Flags: needinfo?(vladan.bugzilla)
Reporter | ||
Comment 5•9 years ago
|
||
Benjamin: Does Telemetry report content-process crashes? I know we submit crash reports for content-process crashes so Telemetry should generate crash pings for these too, right?
Birunthan: do Telemetry pings have information about whether it was a parent or child e10s process that crashed? we'll want to include this information in the analysis as well
Flags: needinfo?(benjamin)
Reporter | ||
Comment 6•9 years ago
|
||
Birunthan: Telemetry reports content-process crashes via SUBPROCESS_ABNORMAL_ABORT, SUBPROCESS_CRASHES_WITH_DUMP, and crash-pings
http://mxr.mozilla.org/mozilla-central/source/toolkit/components/telemetry/docs/crashes.rst#23
Can you compare:
1) e10s parent-process crash ping rates vs e10s aborted-session ping rates
2) repeat #1 for single-process only
3) e10s child-process crash ping rates vs SUBPROCESS_CRASHES_WITH_DUMP rates vs SUBPROCESS_ABNORMAL_ABORT rates
We'll need all of the above compared vs crash-stats rates, but let's start with this. I can show you how to do it in crash-stats
Flags: needinfo?(benjamin)
Comment 7•9 years ago
|
||
I'd like to suggest that you should (if possible) also produce the crashes chart excluding accessibility.

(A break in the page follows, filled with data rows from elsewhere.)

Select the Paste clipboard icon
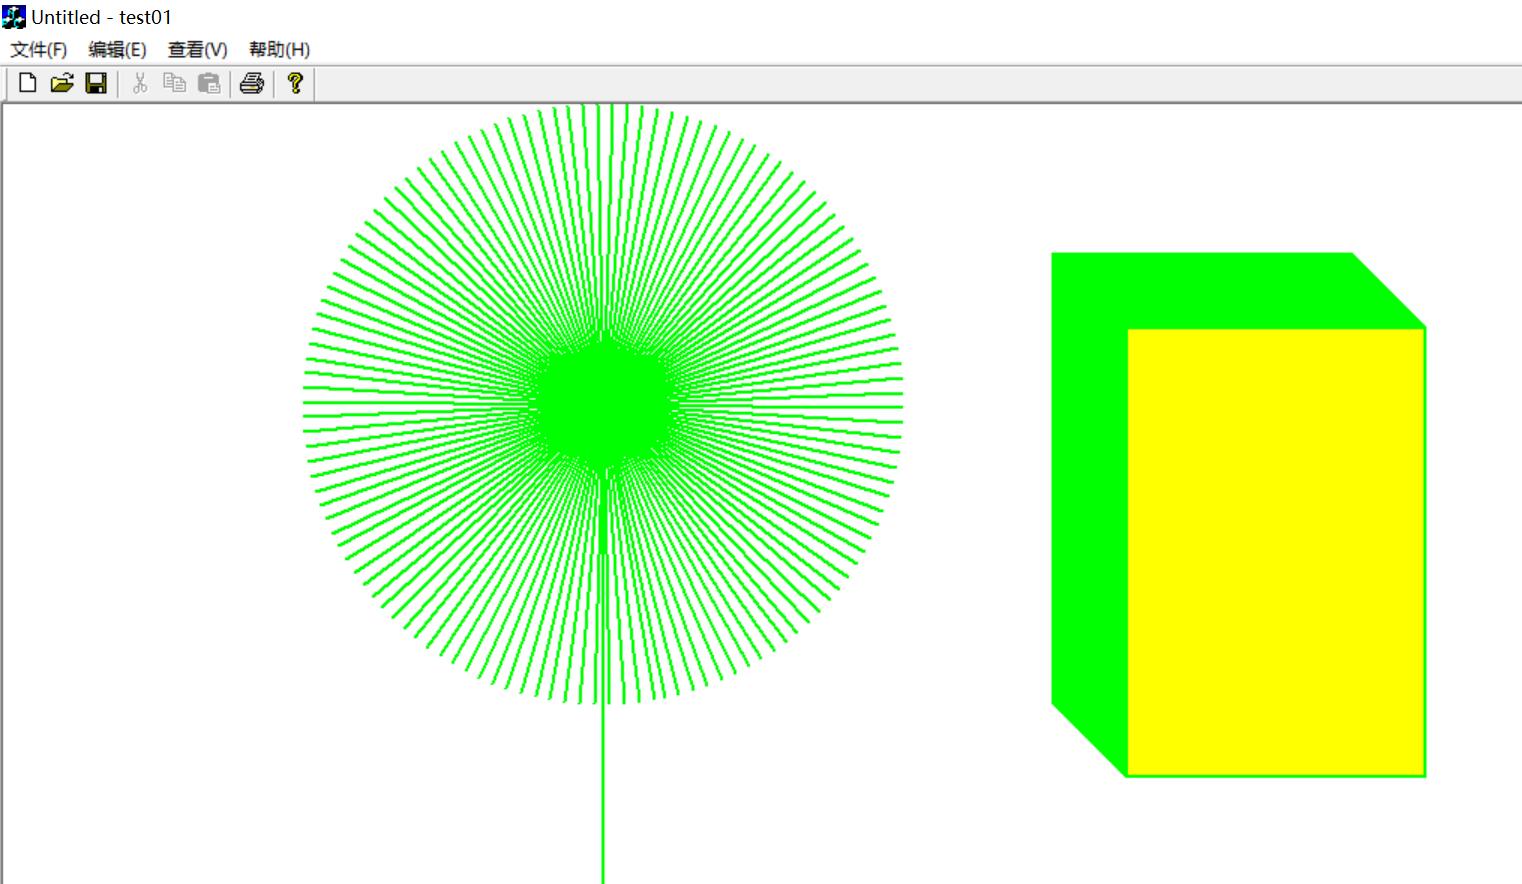Screen dimensions: 1522x884 pos(209,84)
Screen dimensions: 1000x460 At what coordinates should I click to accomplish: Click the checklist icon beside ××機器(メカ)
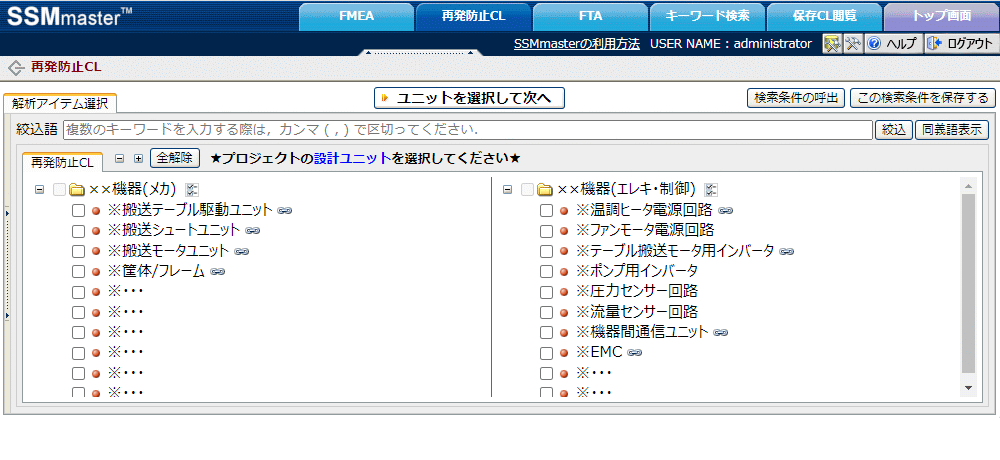click(192, 190)
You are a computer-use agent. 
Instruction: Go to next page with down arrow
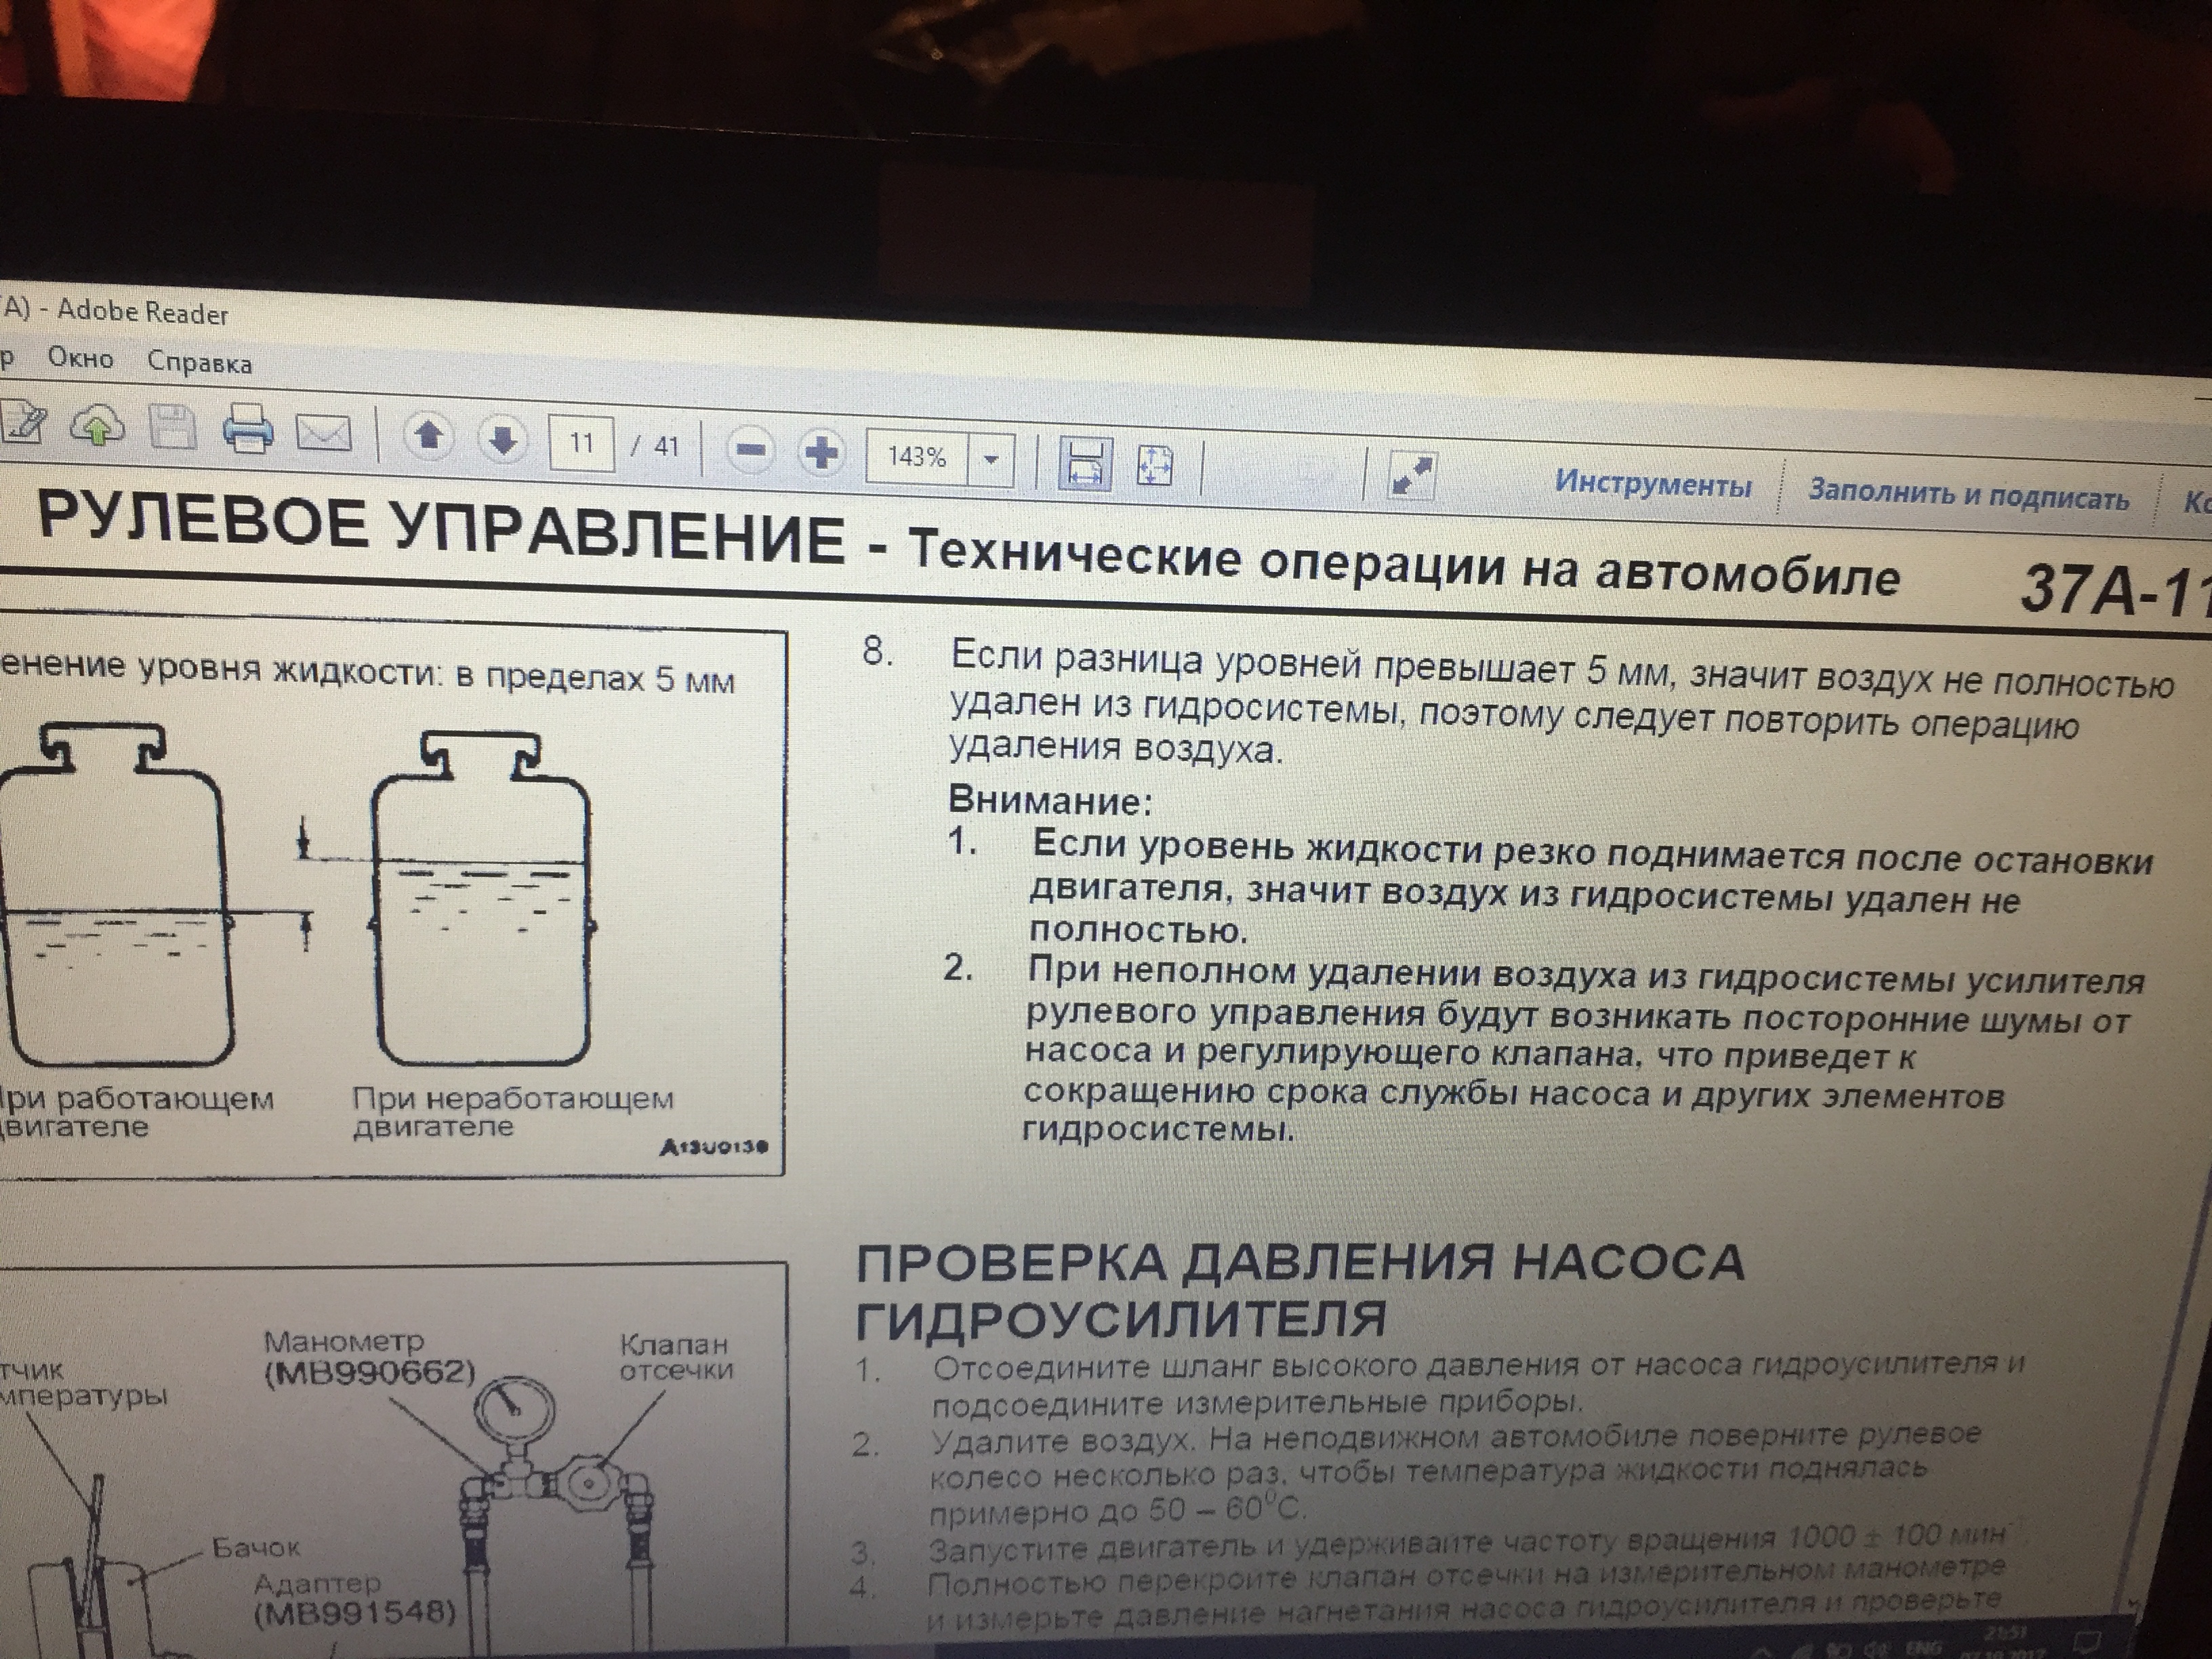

I ran a few searches last week on crash-stats that seemed to highlight accessibility as a major cause of extra e10s crashes.
Updated•9 years ago
|
tracking-e10s:
--- → +
Comment 8•9 years ago
|
||
There is not a separate crash ping for content crashes, but they are recorded in the following histograms:
SUBPROCESS_ABNORMAL_ABORT
SUBPROCESS_CRASHES_WITH_DUMP
PROCESS_CRASH_SUBMIT_ATTEMPT
PROCESS_CRASH_SUBMIT_SUCCESS
Comment 9•9 years ago
|
||
Vladan, the PR was merged so you can now use this link: http://nbviewer.ipython.org/github/vitillo/e10s_analyses/blob/master/aurora/e10s_crash_rate.ipynb
I'll work on another PR to address comment 6.
Updated•9 years ago
|
Status: NEW → ASSIGNED
Reporter | ||
Comment 10•9 years ago
|
||
The e10s crash rate in the Beta experiment is more than twice that of non-e10s:
https://github.com/poiru/e10s_analyses/blob/beta/beta/e10s_crash_rate.ipynb
Even when only considering profiles without extensions, the e10s crash rate is imporved but still twice as bad as single-process:
https://github.com/poiru/e10s_analyses/blob/beta/beta/e10s_crash_rate_without_extensions.ipynb
Unsurprisingly, the profiles with extensions have the worst e10s crash rate:
https://github.com/poiru/e10s_analyses/blob/beta/beta/e10s_crash_rate_with_extensions.ipynb
Flags: needinfo?(jmathies)
Reporter | ||
Comment 11•9 years ago
|
||
Btw, I don't think bug 1227312 affects SUBPROCESS_ABNORMAL_ABORT, I think it only affects SUBPROCESS_CRASHES_WITH_DUMP
Comment 12•9 years ago
|
||
(In reply to Vladan Djeric (:vladan) -- please needinfo from comment #11)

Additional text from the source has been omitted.